We could just hack up the window system(s) and try to let applications
reserve the HMD monitors and somehow removing them from the normal
display area so that other applications don't randomly pop up in the
middle of the screen. That would probably work, and would take
advantage of much of the existing window system infrastructure for
setting video modes and performing page flips. However, we've got a
pretty spiffy standard API in the kernel for both of those, and
getting the window system entirely out of the way seems like something
worth trying.
I spent a few hours in Hobart chatting with Dave Airlie during LCA and
discussed how this might actually work.
Goals
- Use KMS interfaces directly from the VR application to drive presentation to the HMD.
- Make sure the window system clients never see the HMD as a connected monitor.
- Maybe let logind (or other service) manage the KMS resources and hand them out to the window system and VR applications.

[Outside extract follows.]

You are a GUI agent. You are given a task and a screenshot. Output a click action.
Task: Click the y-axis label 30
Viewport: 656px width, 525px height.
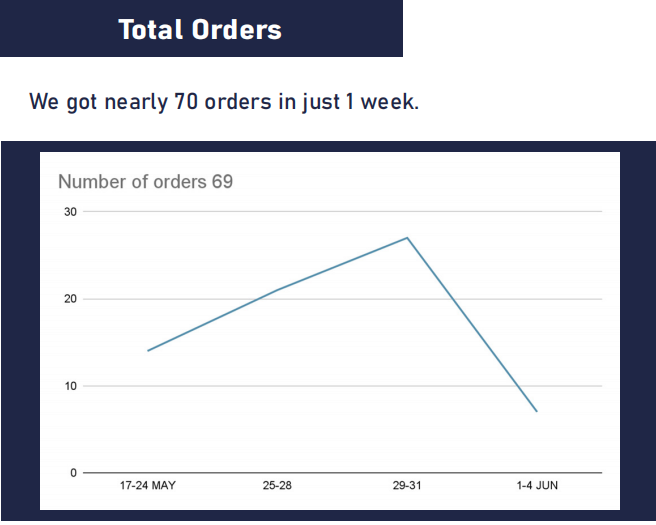[70, 212]
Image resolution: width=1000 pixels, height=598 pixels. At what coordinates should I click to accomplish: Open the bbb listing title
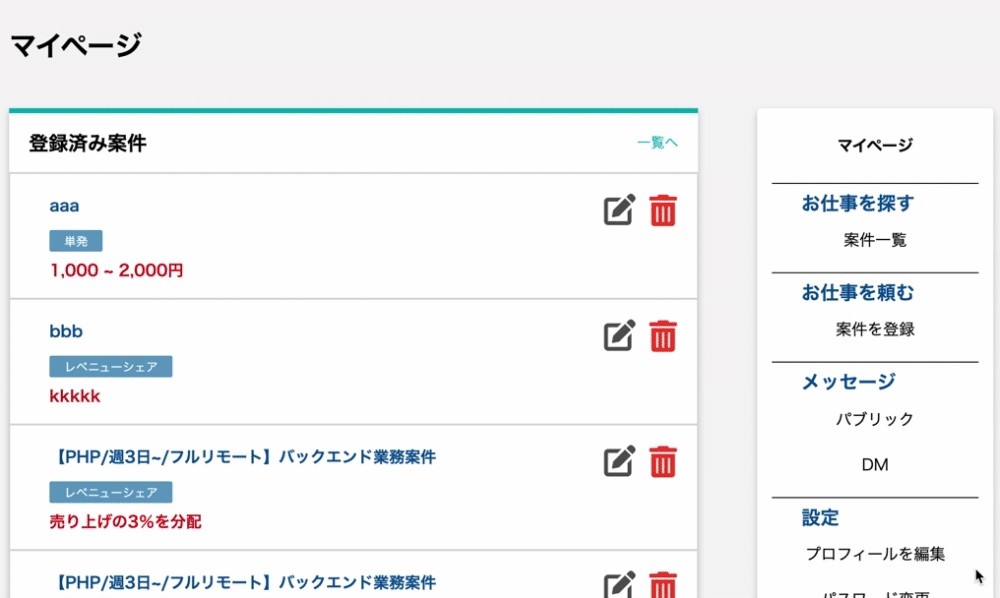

- Don't make KMS resources appear and disappear. It turns out applications get confused when the set of available CRTCs, connectors and encoders changes at runtime.
- Pretend that connectors were always disconnected
- Mask off crtc and encoder bits so that some of them just didn't seem very useful.

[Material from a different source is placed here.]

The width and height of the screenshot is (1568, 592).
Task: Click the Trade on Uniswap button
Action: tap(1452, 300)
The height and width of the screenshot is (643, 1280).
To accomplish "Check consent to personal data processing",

- Block access to resources controlled by other DRM masters, just in case someone tried to do the wrong thing.
- DRM Master
- Any DRM file which can perform mode setting.
- Owner
- The original DRM Master, created by opening /dev/dri/card*
- Lessor
- A DRM master which has leased out resources to one or more other DRM masters.
- Lessee
- A DRM master which controls resources leased from another DRM master. Each Lessee leases resources from a single Lessor.
- Lessee ID
- An integer which uniquely identifies a lessee within the tree of DRM masters descending from a single Owner.
- Lease
- The contract between the Lessor and Lessee which identifies which resources which may be controlled by the Lessee. All of the resources must be owned by or leased to the Lessor.
int drmModeCreateLease(int fd,
const uint32_t *objects,
int num_objects,
int flags,
uint32_t *lessee_id);
Given an FD to a DRM master, and a list of objects to lease, a new DRM
master FD is returned that holds a lease to those objects. 'flags'
can be any combination of O_CLOEXEC and O_NONBLOCK for the newly
minted file descriptor.
Of course, the owner might want to take some resources back, or even
grant new resources to the lessee. So, I added an interface that
rewrites the terms of the lease with a new set of objects:
int drmModeChangeLease(int fd,
uint32_t lessee_id,
const uint32_t *objects,
int num_objects);
Note that nothing here makes any promises about the state of the
objects across changes in the lease status; the lessor and lessee are
expected to perform whatever modesetting is required for the objects
to be useful to them.
Window System Integration
There are two ways to integrate DRM leases into the window system
environment:
- Have logind "lease" most resources to the window system. When a HMD is connected, it would lease out suitable resources to the VR environment.
- Have the window system "own" all of the resources and then add window system interfaces to create new DRM masters leased from its DRM master.
- What should happen when a Lessor is closed? Should all access to controlled resources be revoked from all descendant Lessees? Proposed answer -- lessees hold a reference to their lessor so that the entire tree remains in place. A Lessor can clean up before exiting by revoking lessee access if it chooses.
- How about when a Lessee is closed? Should the Lessor be notified in some way?
- CRTCs and Encoders have properties. Should these properties be automatically included in the lease? Proposed answer -- no, userspace is responsible for constructing the entire lease.